Walk into a class in any school and ask the students if there are any subjects they dislike or hate. At least half the class will raise their hands. Only the toppers or those who have all-round intelligence and wide thinking will say that they are comfortable studying all the subjects being taught to them. All the others suffer from phobias, aversion, and anger or frustration when forced to study some subjects they just cannot connect to.
The basic fault lies in the system because students are not introduced to subjects properly. No one explains what the subject is all about, how important it is for their future, how relevant it is in daily life, and what careers can be carved out of it. This is an important link that can ensure better learning.
If a person joins military service, he goes through weeks and months of rigorous training that involves polishing his shoes and brass everyday, marching in parades, trekking through jungles, cleaning and maintaining weapons, learning first aid, etc. Initially, it may appear frivolous, but that is the training that makes our army one of the best in the world. Similarly, the Indian education system ensures that a student learns a wide range of subjects, goes through rigorous and repetitive tests and exams, and comes out prepared for all kinds of challenges in the world. What more, the child is also prepared to take up tasks on the global level.

----------------

- WHAT THIS EXERCISE ASKS -
1. In the passage on students and school subjects, where does the basic fault lie?
2. Carry on the passage on students and school subjects from its final sentence.

- DATA SEGMENT -
----------------

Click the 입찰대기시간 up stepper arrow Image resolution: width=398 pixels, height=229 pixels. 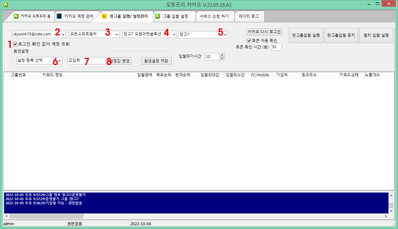[222, 55]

----------------

- TASK ANSWERS -
1. It lies in the system, because students are not introduced to subjects properly.

2.
At the same time, it is important to make students understand the value of every subject and its usefulness in later life. Based on my interactions with teachers and students, I have listed down a few such points that could help you deal with a child’s aversion to certain subjects:
History helps us understand the behaviour of human beings, which gives us an insight into the future too. Remember the proverb “History repeats itself”? It turns out that we can learn a lot from the past (and the mistakes of others). We can even predict how society, the markets or lifestyles are likely to change, so that we can adapt suitably. History also builds a sense of culture and belonging. It helps us to understand evolution and thus appreciate what we have today.
Geography gives us a sense of direction, helps us get around by understanding the physical characteristics of nature and the world around us. We can appreciate diverse cultures, climate (including weather forecasting), explore every part of the world, particularly in today’s global environment wherein travel has become so convenient. We develop a sense of location, distances and areas by learning this subject.
This seemingly mundane subject gives us an insight into the social fabric that underlies our society. It tells us how to live in a civilised society, how to appreciate a democratic set-up like ours and how to improve interpersonal relations. We can understand our rights better if we learn civics. It stimulates critical thinking and helps make our life more harmonious, even in a society that includes culturally-diverse communities and races.
All languages have an important role to play in communication. It helps us understand others and be understood by others. They expand our horizons of knowledge and are our windows for the right thinking process. Language helps us express through writing, poetry, dramatics, debating and marketing. Through the medium of language, we connect to people from all over the world.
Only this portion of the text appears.